The Right Decision

By Greg Raver-Lampman

Mya Williams
Dr. Northam says Mya owes her life to her mother’s decision to follow her instincts.

LaVista Williams knew her 5-month-old daughter, Mya, desperately needed medical care. Never mind that an emergency room doctor said it was safe to take her home. As Mya grew worse, her limbs rag-doll floppy, her faint cry fading to nothing, LaVista made a different decision.

She drove to CHKD.

“It was good that she trusted her sixth sense,” says Dr. Ralph Northam, the pediatric neurologist who diagnosed Mya with a rare and potentially fatal infection. “Her daughter could have died otherwise.”

At CHKD, the triage nurse rushed Mya to an exam room before LaVista had even filled out the paperwork. Emergency specialists determined that something was attacking Mya’s nerves and summoned Dr. Northam.

Her symptoms led him to diagnose infant botulism, which strikes only about 80 children each year in the U.S. Those rushed to a pediatric specialist like Dr. Northam, who is familiar with the symptoms, almost always survive.

In CHKD’s pediatric intensive care unit, Dr. Tom Cholis warned LaVista that her daughter would probably get worse before she got better. Just hours later, the botulism toxin paralyzed Mya’s diaphragm and other muscles required to breathe.

Mya Williams

LaVista broke down when she saw her daughter in bed, paralyzed and hooked up to a ventilator. “That was overwhelming, to see my baby with a tube down her throat.”

Recovery time is unpredictable. “The doctors said it could take from three to 16 weeks,” LaVista recalls.

After just three days, however, Mya did something astonishing. “She moved her shoulder,” LaVista says, demonstrating with a tiny shrug.

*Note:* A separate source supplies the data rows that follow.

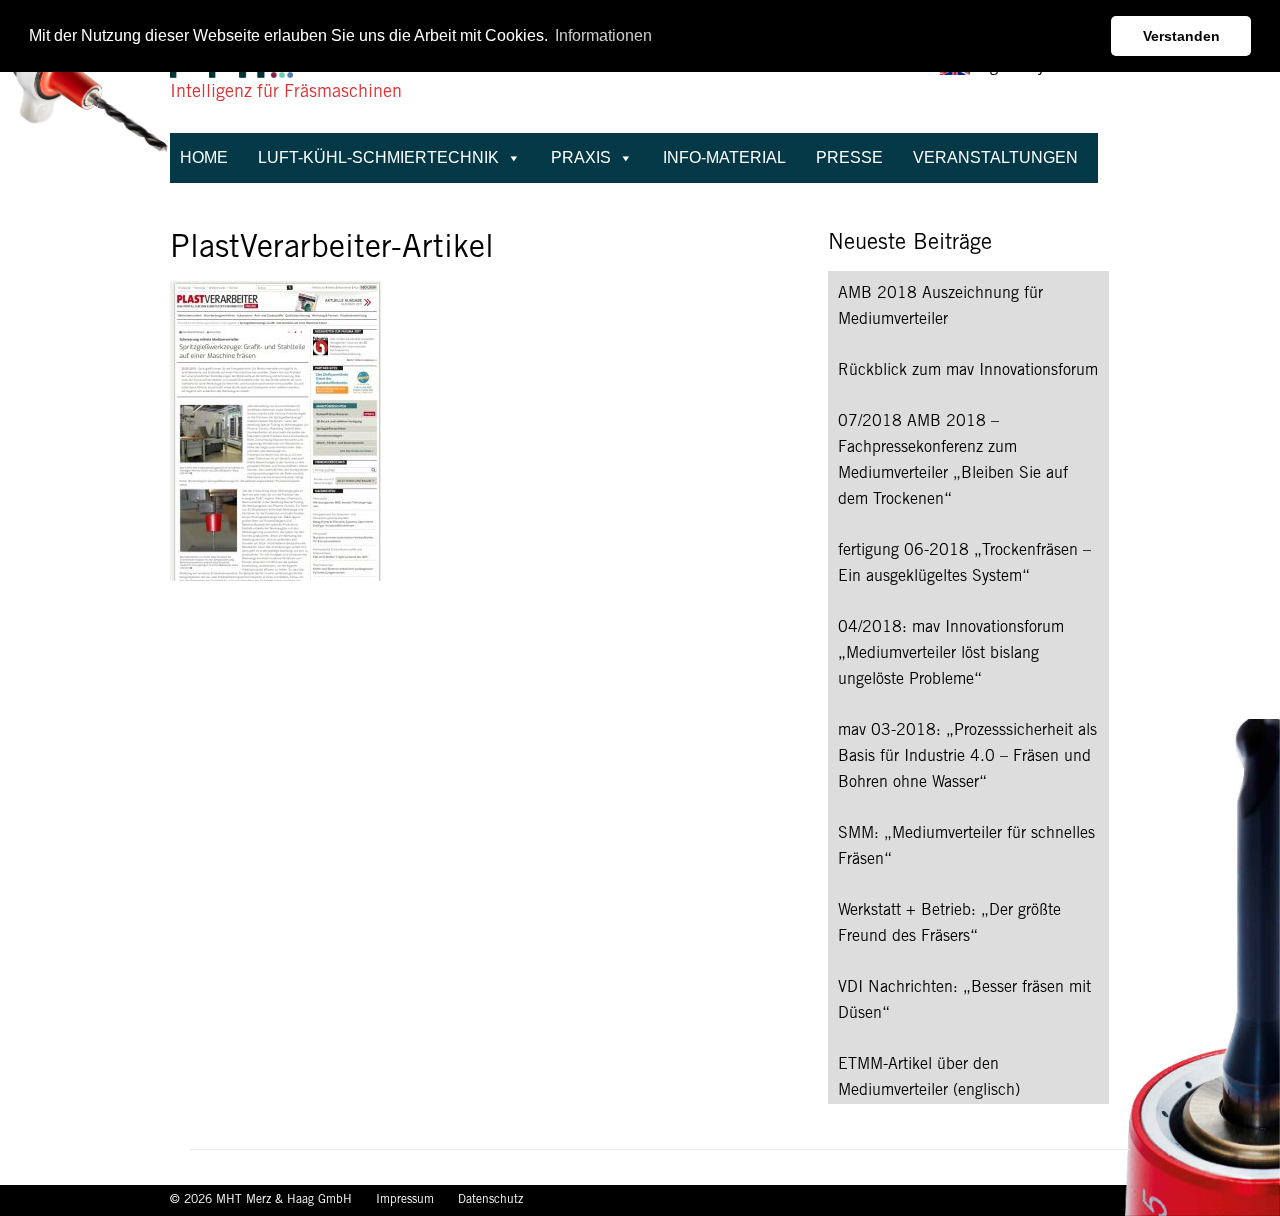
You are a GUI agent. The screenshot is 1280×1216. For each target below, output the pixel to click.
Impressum (407, 1200)
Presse (849, 157)
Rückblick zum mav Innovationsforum (968, 371)
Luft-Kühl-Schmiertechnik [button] (378, 157)
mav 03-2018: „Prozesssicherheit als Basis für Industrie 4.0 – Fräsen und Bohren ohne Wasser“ (967, 757)
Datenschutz (490, 1200)
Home (204, 157)
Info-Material (724, 157)
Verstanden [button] (1181, 36)
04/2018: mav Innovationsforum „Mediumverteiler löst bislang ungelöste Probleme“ (951, 654)
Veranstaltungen (995, 157)
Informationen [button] (603, 35)
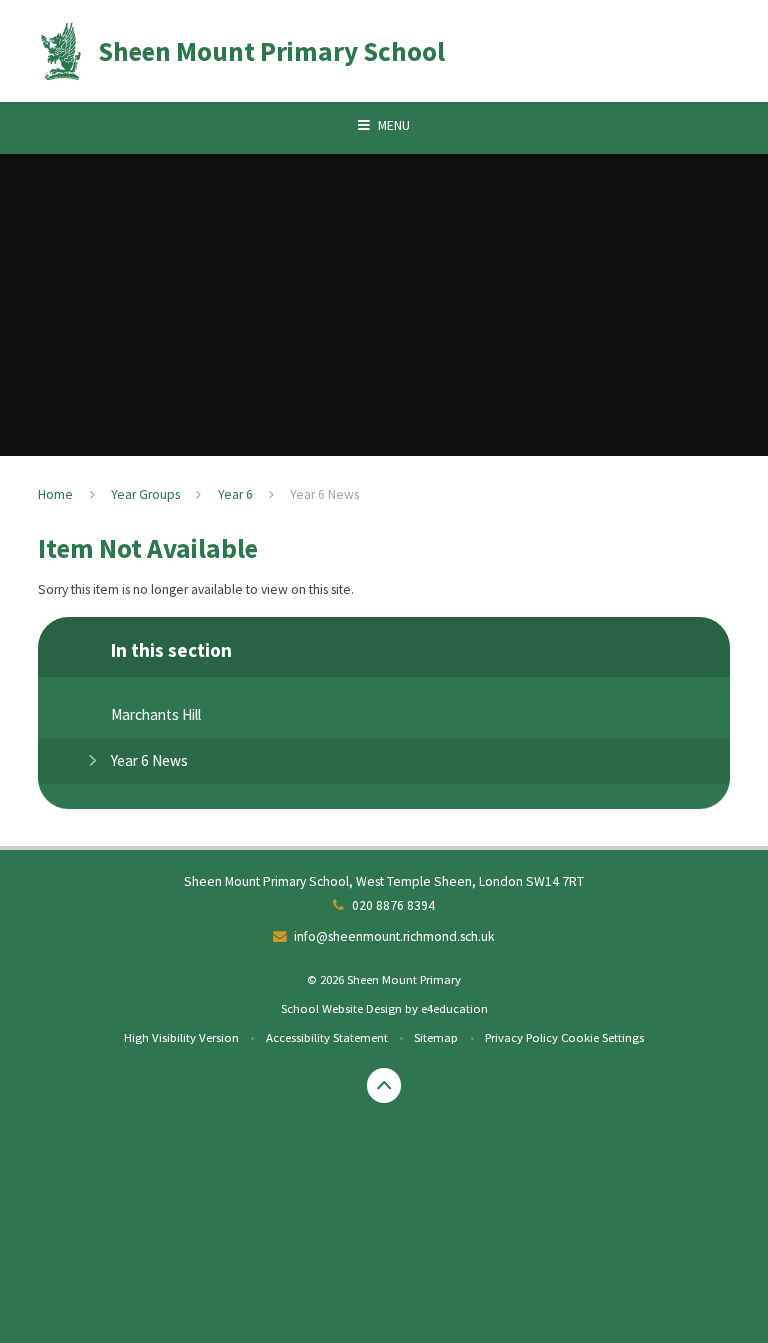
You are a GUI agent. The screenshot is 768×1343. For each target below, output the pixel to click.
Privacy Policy (521, 1037)
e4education (454, 1008)
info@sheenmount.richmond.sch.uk (394, 936)
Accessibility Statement (327, 1037)
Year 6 (235, 494)
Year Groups (145, 494)
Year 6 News (324, 494)
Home (55, 494)
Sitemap (436, 1037)
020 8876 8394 (393, 905)
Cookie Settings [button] (602, 1037)
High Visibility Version (181, 1037)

Soon nurses noticed Mya attempting to breathe on her own. Just four days after being admitted, she was weaned from the ventilator.

“We were ecstatic,” Dr. Cholis says. “Mya was definitely a fighter.”

After 19 days at CHKD, 16 of them in the PICU, Mya went home. Weeks of physical therapy at CHKD’s Oyster Point Health and Surgery Center helped her overcome the nerve damage.

Today, Mya is back to normal, climbing, standing and constantly smiling. Dr. Northam says she owes her life to her mother’s decision to follow her instincts.

“Moms know their children,” Dr. Northam says. “I always say, if you listen to the mother, she’ll point you in the right direction 99 percent of the time.”

Dr. Northam and Dr. Cholis practice with Children’s Specialty Group, PLLC, at CHKD.